Facial recognition software has already proved to be of immense benefit when it comes to capturing criminals and boosting security.
Facial recognition software has already proved to be of immense benefit when it comes to capturing criminals and boosting security. But some innovative developments in the field are making the technology effective in fields beyond the identification of human faces. In fact, facial recognition technology now promises to help authorities tackle problems such as illegal trafficking of endangered species.
Researchers at the Michigan State University recently came up with a facial recognition software and app that can help protect endangered primates. Anil Jain, Professor at MSU, along with his doctoral student Debayan Deb, created PrimNet, a facial recognition application for golden monkeys, a species that have seen a dramatic population-decline in recent years mainly due to illegal trading.
Traditional wildlife conservation approach included capturing animals and tagging them so that they can be tracked to ensure their safety. However, this process is considerably expensive and time-consuming. Tracking devices can cost up to US$4000. Moreover, the system is inevitably an intrusion into the natural habitat of the animals and can cause adverse effects.
PrimNet, using convolutional neural networks, offers a better solution. Researchers just need to click a picture of the animal and the use the software to identify it.
“We compared PrimID to our own benchmark primate recognition system and two, open-source human face recognition systems, and the performance of PrimNet was superior in verification one-to-one comparison and identification, or one-to-many comparisons, scenarios,” Jain was quoted by MSUToday. “Moving forward, we plan to enlarge our primate datasets, develop a primate face detector and share our efforts through open-source websites.”

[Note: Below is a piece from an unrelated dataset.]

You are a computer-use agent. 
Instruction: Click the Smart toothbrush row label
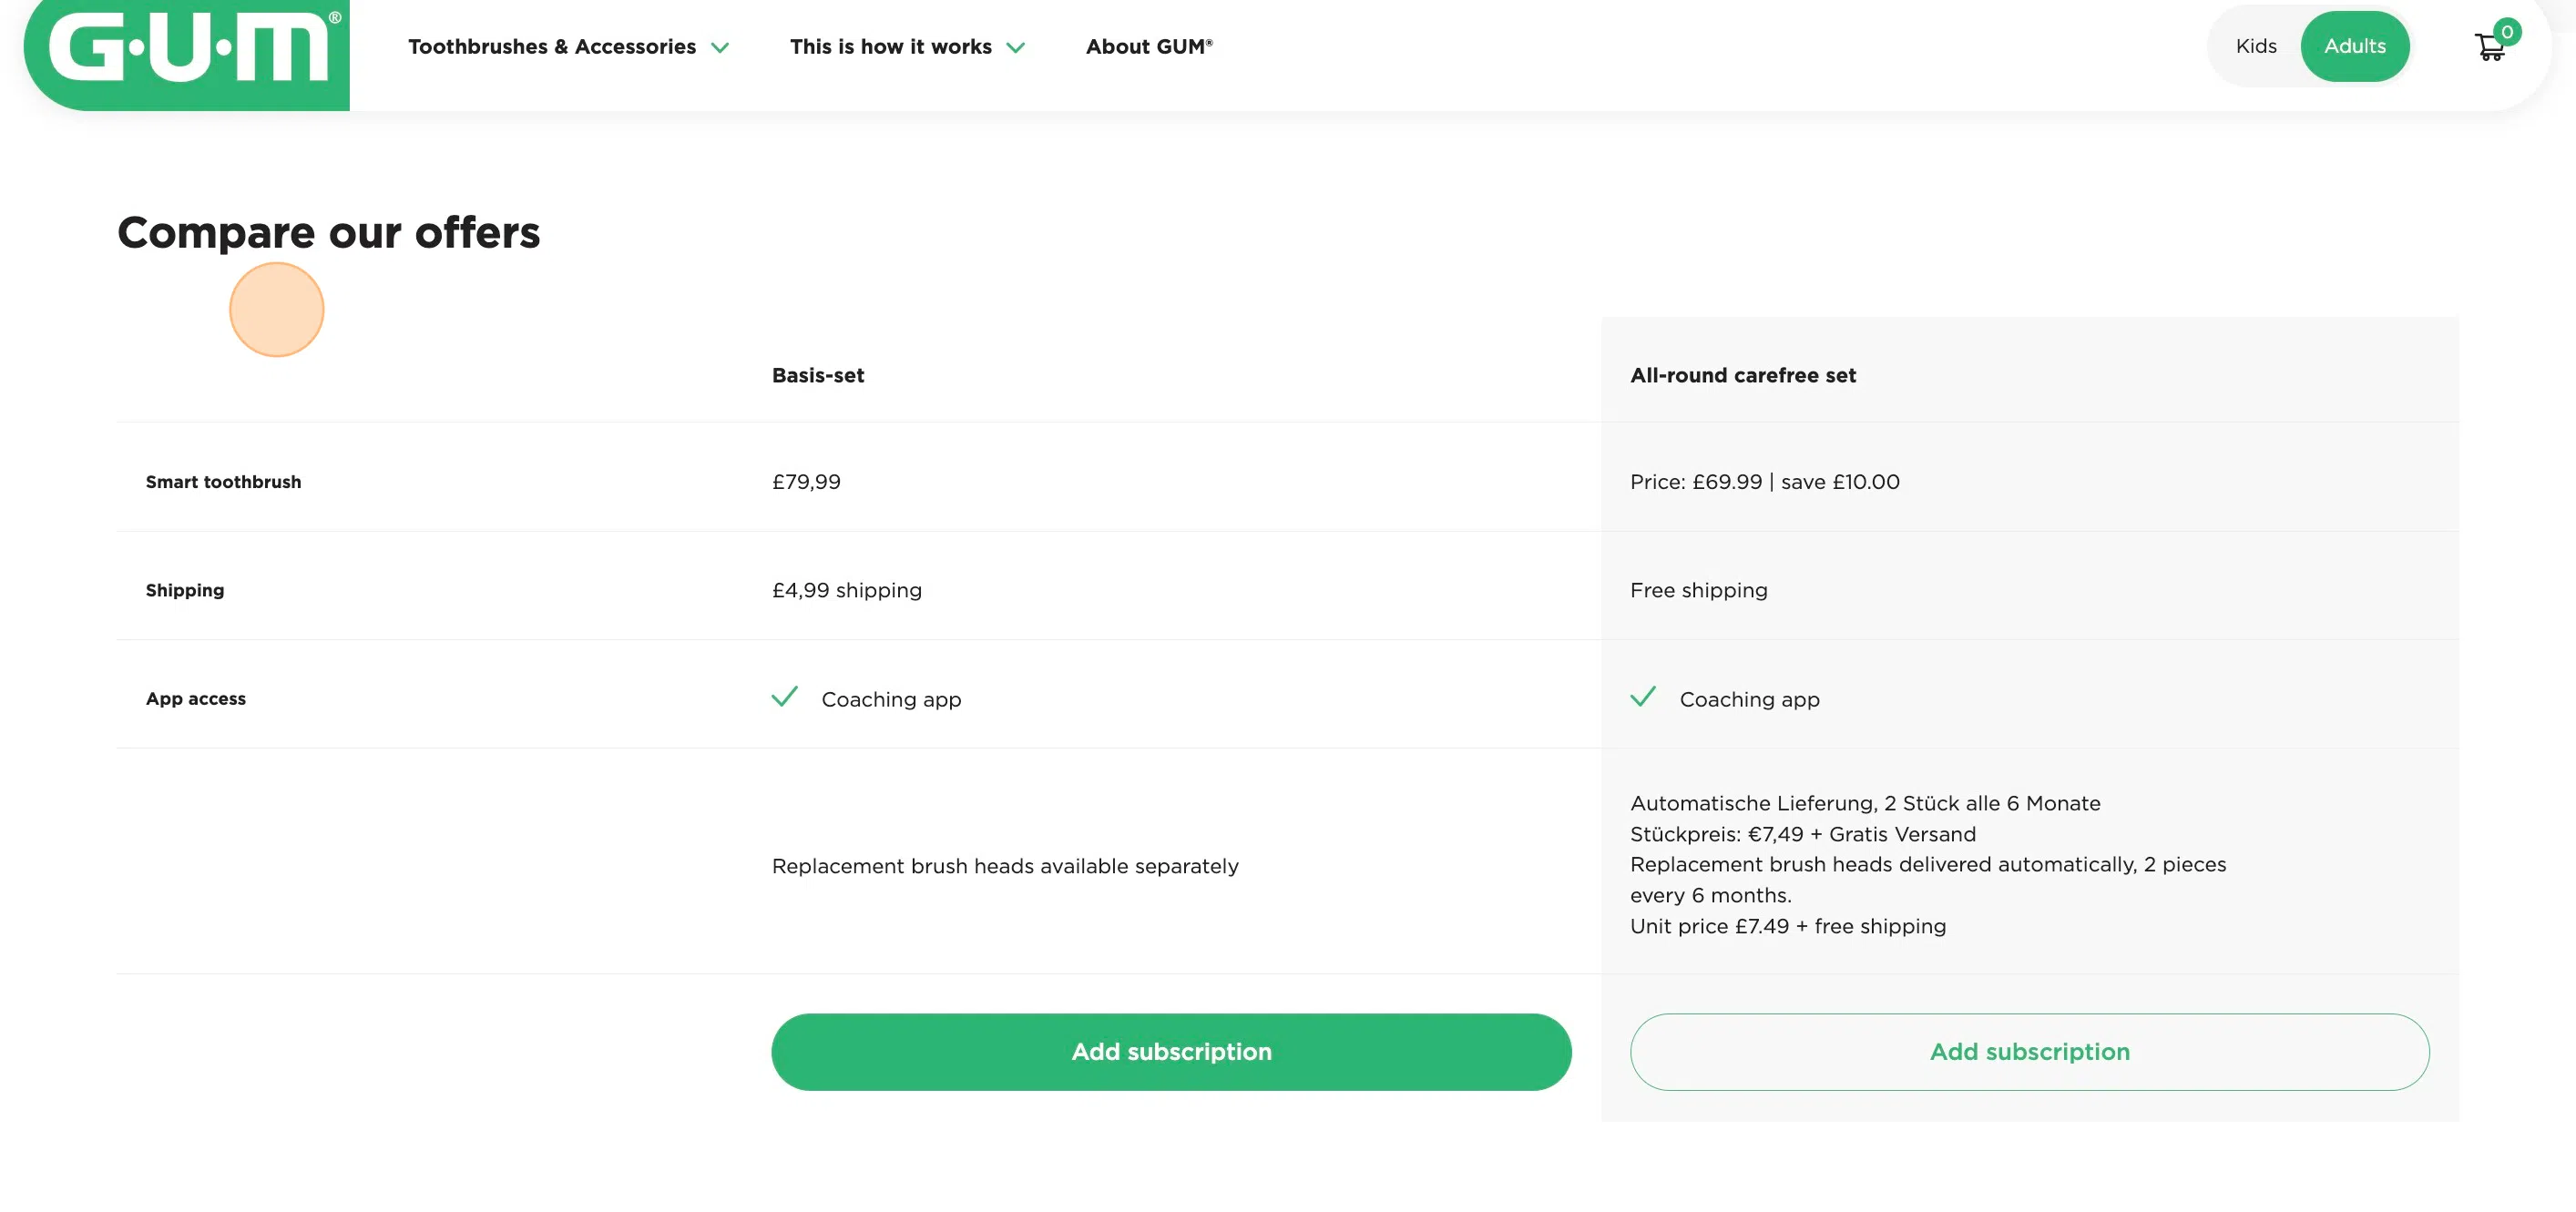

This is not the first time biometric technology has been used in wildlife conservation. Jain and his team had earlier come up with LemurFaceID, a software that could accurately identify up to 100 different lemurs with 98.7 percent accuracy.
In 2015, Kenya-based Lion Guardians, a group that, as the name suggests works to protect lions in Africa, began using facial recognition technology with a database. A report on the Scientific American pointed out that conventional wildlife conservation practices in Africa came with a host of difficulties. The inflated cost of GPS tracking devices that need to have their batteries replaced every three years was a technical challenge.

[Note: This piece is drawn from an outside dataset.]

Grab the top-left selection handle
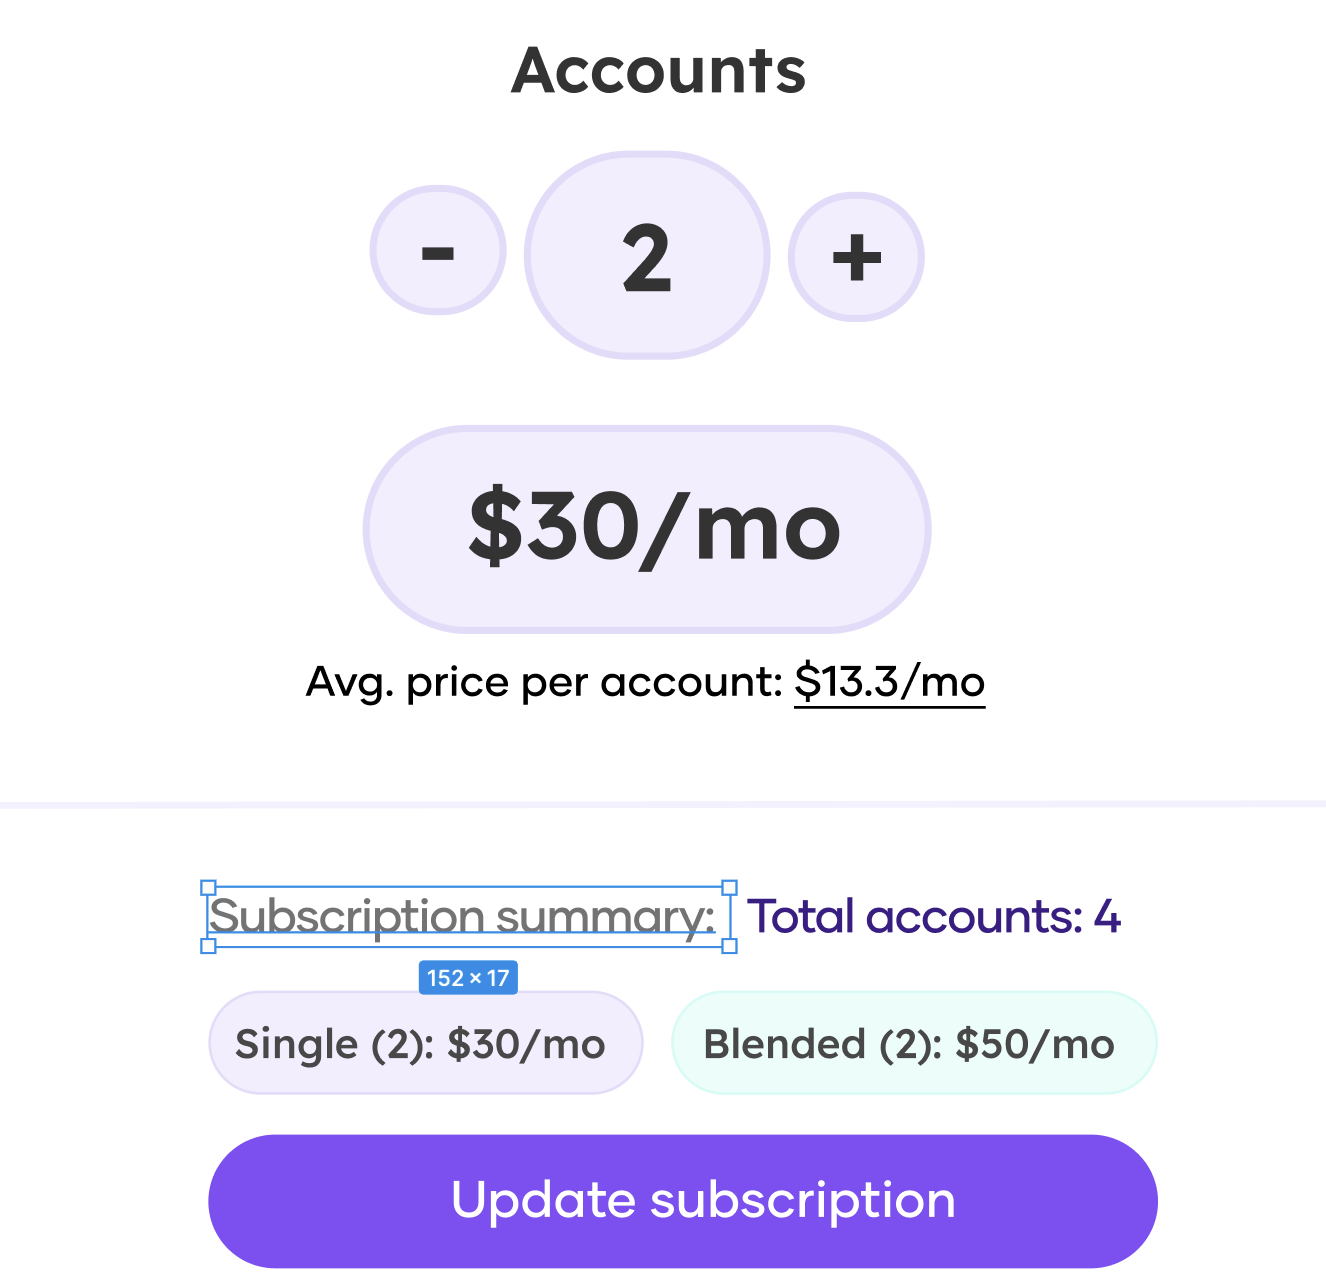 click(x=208, y=887)
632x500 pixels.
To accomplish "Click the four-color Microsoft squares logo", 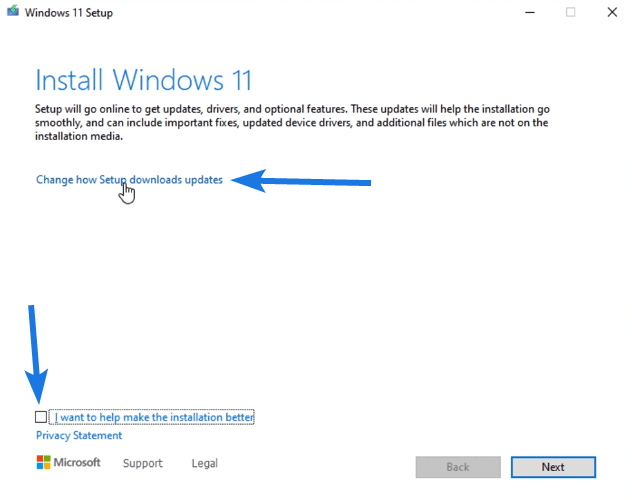I will tap(43, 463).
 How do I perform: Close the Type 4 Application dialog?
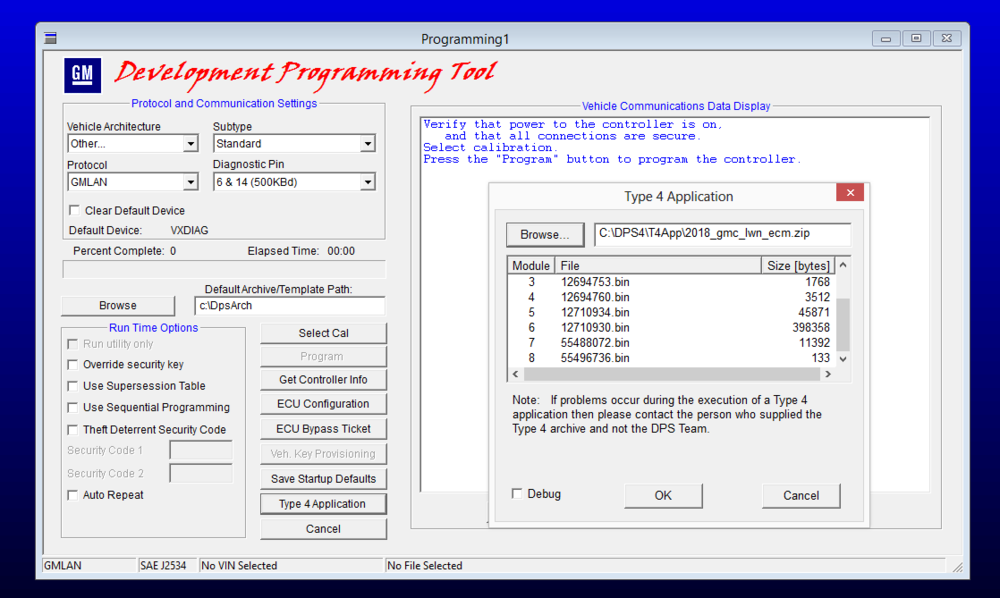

A similar technology, reportedly developed by the UK-based company, is used in India to protect Bengal Tigers, that are facing extinction due to poachers hunting them down for their skin and body parts that are considered of value in Chinese medicine. The system includes a network of cameras that are fixed in jungles, that click pictures when movement is detected. These pictures are uploaded to a software which analyses the patterns on the animal’s face.
These are just a few instances where facial recognition technology has been used in wildlife preservation. And it is just one of the examples of how facial recognition goes beyond its traditional applications in security. Would traditional systems integrators working with biometrics-technology consider expanding to such new areas?